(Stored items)

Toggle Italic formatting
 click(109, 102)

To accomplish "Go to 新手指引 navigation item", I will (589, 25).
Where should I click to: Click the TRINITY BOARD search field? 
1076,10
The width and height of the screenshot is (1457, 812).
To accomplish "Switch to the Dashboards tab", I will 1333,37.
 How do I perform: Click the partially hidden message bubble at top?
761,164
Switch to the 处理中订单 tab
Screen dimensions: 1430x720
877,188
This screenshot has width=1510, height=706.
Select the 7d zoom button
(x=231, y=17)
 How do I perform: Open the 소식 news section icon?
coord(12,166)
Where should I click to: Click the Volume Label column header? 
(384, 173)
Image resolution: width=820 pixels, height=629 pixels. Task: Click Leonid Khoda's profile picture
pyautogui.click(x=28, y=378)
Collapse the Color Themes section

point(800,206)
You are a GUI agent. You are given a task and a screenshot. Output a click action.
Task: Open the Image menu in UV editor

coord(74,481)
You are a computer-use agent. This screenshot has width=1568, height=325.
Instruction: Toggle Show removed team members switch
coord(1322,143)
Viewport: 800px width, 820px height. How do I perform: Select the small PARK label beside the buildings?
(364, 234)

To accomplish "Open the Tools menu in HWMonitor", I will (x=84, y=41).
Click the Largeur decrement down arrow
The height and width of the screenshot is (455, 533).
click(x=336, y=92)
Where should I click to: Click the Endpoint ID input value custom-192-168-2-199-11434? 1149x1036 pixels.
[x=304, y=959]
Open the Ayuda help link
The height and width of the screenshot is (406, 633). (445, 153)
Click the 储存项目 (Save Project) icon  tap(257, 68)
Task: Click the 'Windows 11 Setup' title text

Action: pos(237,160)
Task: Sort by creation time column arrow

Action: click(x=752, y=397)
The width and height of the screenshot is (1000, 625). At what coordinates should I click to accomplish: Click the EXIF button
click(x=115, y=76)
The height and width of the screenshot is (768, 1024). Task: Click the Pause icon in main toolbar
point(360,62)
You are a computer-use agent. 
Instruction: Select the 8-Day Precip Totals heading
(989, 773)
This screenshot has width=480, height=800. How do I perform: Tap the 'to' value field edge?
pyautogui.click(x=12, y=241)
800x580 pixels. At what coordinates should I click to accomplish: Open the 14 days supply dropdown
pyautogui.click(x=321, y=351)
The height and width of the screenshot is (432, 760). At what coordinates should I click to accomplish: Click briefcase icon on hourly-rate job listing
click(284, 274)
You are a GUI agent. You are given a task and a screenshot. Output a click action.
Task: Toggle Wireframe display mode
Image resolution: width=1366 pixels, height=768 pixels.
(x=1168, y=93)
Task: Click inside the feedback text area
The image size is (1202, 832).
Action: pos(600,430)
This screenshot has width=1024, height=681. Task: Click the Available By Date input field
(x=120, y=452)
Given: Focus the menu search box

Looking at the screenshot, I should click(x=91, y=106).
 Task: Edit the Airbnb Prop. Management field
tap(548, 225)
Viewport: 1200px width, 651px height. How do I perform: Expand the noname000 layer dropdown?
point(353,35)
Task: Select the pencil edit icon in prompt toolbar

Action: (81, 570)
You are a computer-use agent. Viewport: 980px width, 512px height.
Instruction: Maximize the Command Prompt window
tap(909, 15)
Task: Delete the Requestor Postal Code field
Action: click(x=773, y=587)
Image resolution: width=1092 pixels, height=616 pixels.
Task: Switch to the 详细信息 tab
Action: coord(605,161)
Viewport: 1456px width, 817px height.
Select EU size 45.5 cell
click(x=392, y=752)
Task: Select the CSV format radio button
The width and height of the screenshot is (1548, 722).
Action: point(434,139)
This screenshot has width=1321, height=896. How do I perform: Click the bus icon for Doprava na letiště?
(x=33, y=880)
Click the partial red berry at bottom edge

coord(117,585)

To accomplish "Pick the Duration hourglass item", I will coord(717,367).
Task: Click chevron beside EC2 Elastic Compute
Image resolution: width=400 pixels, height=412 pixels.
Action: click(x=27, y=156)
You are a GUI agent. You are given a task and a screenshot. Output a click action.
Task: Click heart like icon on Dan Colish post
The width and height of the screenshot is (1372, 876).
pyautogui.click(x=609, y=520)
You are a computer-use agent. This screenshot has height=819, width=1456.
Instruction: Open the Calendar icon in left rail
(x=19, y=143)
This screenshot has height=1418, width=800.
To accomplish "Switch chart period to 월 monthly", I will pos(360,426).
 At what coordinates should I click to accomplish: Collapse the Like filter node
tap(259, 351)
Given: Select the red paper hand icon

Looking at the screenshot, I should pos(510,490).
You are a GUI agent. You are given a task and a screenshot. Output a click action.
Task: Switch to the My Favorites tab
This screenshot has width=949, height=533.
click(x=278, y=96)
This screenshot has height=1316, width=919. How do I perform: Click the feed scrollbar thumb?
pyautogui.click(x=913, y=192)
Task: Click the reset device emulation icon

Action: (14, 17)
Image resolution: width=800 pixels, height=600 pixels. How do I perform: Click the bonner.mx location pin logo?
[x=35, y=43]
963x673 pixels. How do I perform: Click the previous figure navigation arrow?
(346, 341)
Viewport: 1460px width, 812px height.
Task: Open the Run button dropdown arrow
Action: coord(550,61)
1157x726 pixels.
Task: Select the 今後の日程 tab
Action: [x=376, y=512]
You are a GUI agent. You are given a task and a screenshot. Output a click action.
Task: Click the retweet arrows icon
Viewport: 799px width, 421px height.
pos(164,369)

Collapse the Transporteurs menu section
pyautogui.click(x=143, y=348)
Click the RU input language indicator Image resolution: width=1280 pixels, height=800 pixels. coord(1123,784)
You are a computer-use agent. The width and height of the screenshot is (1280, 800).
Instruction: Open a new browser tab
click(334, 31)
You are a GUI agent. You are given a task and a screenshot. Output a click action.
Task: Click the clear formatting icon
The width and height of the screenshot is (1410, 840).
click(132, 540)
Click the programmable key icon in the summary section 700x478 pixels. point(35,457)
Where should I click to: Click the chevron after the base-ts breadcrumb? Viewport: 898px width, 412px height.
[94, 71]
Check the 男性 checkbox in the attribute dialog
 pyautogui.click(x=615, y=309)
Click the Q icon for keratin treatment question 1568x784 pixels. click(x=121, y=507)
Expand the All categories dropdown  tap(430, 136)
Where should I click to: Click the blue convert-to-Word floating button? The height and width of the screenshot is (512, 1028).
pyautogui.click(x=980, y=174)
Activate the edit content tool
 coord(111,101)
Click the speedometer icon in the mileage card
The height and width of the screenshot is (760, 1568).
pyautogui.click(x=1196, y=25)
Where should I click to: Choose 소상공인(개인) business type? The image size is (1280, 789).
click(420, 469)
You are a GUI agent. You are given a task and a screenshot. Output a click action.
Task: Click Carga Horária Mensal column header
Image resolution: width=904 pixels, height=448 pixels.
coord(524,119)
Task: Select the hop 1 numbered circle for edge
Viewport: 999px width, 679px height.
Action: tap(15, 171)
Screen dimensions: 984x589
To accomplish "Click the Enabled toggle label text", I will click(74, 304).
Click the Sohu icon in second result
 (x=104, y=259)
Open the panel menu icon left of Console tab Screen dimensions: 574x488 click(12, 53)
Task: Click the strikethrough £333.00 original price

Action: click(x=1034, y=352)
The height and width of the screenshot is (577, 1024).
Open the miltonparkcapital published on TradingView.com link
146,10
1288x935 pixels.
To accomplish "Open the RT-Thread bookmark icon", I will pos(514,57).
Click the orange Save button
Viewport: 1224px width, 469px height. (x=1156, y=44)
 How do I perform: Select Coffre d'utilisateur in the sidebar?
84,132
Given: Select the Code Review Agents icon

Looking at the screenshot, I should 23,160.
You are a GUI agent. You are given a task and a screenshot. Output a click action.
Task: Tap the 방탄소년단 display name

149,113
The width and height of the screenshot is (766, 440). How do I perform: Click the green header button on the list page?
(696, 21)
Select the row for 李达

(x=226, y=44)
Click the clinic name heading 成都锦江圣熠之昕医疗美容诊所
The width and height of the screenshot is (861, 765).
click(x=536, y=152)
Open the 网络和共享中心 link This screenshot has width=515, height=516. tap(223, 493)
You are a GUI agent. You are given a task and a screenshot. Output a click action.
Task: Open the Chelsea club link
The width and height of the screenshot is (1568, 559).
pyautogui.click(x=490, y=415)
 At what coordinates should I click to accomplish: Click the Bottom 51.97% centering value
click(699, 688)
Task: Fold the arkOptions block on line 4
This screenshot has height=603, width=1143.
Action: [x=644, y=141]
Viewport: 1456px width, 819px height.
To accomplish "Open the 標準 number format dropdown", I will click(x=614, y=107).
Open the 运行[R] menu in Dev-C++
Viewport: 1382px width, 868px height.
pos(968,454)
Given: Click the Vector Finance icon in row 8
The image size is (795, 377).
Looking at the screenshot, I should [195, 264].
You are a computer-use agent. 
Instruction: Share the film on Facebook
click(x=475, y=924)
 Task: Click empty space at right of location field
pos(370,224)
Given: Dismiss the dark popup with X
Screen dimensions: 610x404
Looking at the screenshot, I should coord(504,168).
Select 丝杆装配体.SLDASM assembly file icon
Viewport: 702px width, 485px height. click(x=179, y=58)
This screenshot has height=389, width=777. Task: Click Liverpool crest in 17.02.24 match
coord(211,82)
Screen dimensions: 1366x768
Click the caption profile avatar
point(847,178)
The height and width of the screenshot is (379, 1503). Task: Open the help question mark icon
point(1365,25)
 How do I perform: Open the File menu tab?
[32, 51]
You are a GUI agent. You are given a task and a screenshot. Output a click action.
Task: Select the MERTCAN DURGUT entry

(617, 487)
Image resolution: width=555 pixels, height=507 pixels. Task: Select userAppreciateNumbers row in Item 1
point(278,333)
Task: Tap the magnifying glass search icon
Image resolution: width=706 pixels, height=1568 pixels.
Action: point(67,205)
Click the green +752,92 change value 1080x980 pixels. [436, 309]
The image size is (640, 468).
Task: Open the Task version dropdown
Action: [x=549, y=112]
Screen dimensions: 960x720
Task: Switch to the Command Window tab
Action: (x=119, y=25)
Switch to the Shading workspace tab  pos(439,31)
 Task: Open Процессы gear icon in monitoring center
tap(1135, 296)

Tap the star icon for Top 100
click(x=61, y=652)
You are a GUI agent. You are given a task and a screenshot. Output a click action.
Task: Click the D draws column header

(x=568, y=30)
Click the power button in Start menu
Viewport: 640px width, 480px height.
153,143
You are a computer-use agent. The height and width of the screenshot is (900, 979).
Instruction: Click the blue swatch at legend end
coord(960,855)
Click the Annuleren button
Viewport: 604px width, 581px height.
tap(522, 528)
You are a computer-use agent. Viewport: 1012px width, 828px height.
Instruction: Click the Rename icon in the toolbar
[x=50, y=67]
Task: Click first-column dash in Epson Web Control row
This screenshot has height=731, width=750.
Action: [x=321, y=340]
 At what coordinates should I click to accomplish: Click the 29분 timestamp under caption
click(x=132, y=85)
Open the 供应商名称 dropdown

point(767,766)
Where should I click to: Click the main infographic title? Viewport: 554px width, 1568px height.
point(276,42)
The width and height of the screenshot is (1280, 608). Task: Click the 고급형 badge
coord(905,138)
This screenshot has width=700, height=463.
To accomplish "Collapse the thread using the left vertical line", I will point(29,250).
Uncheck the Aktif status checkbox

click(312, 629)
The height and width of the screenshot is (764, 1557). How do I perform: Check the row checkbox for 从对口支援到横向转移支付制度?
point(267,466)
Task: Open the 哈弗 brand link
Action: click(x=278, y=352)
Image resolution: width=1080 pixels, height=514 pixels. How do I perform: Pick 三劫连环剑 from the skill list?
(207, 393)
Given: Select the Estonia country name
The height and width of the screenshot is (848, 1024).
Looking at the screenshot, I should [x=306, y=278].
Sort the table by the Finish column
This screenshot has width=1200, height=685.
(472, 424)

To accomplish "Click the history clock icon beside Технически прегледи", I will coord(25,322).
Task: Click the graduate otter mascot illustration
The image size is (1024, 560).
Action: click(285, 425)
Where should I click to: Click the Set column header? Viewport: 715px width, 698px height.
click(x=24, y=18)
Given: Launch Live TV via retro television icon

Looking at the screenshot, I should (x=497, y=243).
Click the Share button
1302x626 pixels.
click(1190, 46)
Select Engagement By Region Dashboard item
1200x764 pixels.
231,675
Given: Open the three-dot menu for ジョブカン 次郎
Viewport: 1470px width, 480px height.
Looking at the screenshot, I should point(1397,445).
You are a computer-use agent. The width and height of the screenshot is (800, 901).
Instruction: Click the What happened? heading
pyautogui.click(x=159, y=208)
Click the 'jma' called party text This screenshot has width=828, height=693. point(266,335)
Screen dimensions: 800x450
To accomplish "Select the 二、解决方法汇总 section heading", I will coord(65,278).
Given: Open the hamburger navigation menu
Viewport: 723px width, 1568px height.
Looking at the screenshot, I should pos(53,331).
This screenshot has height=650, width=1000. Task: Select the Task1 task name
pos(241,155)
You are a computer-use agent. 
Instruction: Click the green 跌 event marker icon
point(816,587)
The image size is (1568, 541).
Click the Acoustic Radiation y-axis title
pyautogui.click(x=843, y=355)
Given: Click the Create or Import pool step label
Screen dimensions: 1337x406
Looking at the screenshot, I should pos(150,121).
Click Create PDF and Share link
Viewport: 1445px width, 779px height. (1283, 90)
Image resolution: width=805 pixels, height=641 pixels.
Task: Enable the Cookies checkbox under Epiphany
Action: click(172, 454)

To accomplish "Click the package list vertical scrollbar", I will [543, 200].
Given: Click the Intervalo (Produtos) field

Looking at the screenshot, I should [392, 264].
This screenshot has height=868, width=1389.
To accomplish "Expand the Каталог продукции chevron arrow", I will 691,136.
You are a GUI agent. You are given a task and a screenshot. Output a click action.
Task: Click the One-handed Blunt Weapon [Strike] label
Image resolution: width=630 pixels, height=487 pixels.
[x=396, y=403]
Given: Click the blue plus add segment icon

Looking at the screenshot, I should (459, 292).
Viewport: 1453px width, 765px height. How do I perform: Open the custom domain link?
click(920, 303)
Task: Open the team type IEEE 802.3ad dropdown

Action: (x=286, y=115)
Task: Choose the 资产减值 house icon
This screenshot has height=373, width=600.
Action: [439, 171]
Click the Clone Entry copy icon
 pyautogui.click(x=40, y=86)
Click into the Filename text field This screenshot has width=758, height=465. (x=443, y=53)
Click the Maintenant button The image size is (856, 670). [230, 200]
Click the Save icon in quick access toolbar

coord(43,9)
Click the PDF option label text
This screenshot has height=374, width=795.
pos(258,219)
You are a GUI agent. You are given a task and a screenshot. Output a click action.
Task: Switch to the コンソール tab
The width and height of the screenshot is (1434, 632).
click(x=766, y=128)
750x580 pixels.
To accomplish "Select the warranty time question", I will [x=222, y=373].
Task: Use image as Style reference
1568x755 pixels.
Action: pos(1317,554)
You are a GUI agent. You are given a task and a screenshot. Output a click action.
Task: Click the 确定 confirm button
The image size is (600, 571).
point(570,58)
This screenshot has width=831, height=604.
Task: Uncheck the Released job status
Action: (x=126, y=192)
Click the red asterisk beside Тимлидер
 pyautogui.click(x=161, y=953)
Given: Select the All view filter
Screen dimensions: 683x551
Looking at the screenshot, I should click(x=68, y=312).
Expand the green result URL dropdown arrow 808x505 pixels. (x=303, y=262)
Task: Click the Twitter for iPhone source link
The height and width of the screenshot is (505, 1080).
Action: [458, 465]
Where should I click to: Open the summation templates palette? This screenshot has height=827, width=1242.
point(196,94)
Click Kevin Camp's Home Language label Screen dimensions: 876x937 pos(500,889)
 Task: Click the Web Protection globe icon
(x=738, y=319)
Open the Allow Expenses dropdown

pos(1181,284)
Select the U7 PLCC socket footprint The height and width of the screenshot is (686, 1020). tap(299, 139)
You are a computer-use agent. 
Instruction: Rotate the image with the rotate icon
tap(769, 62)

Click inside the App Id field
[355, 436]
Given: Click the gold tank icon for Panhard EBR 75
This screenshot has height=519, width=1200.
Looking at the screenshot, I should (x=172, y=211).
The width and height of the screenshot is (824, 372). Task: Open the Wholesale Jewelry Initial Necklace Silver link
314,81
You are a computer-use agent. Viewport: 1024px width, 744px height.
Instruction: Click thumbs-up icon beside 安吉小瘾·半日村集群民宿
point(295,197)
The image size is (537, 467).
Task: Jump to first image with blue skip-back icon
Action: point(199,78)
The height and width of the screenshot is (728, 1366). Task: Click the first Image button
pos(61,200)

▶ [Task instructions]
Only a number belongs in the answer: state how many lines of the entries above hold "computer".

▶ [Written response]
12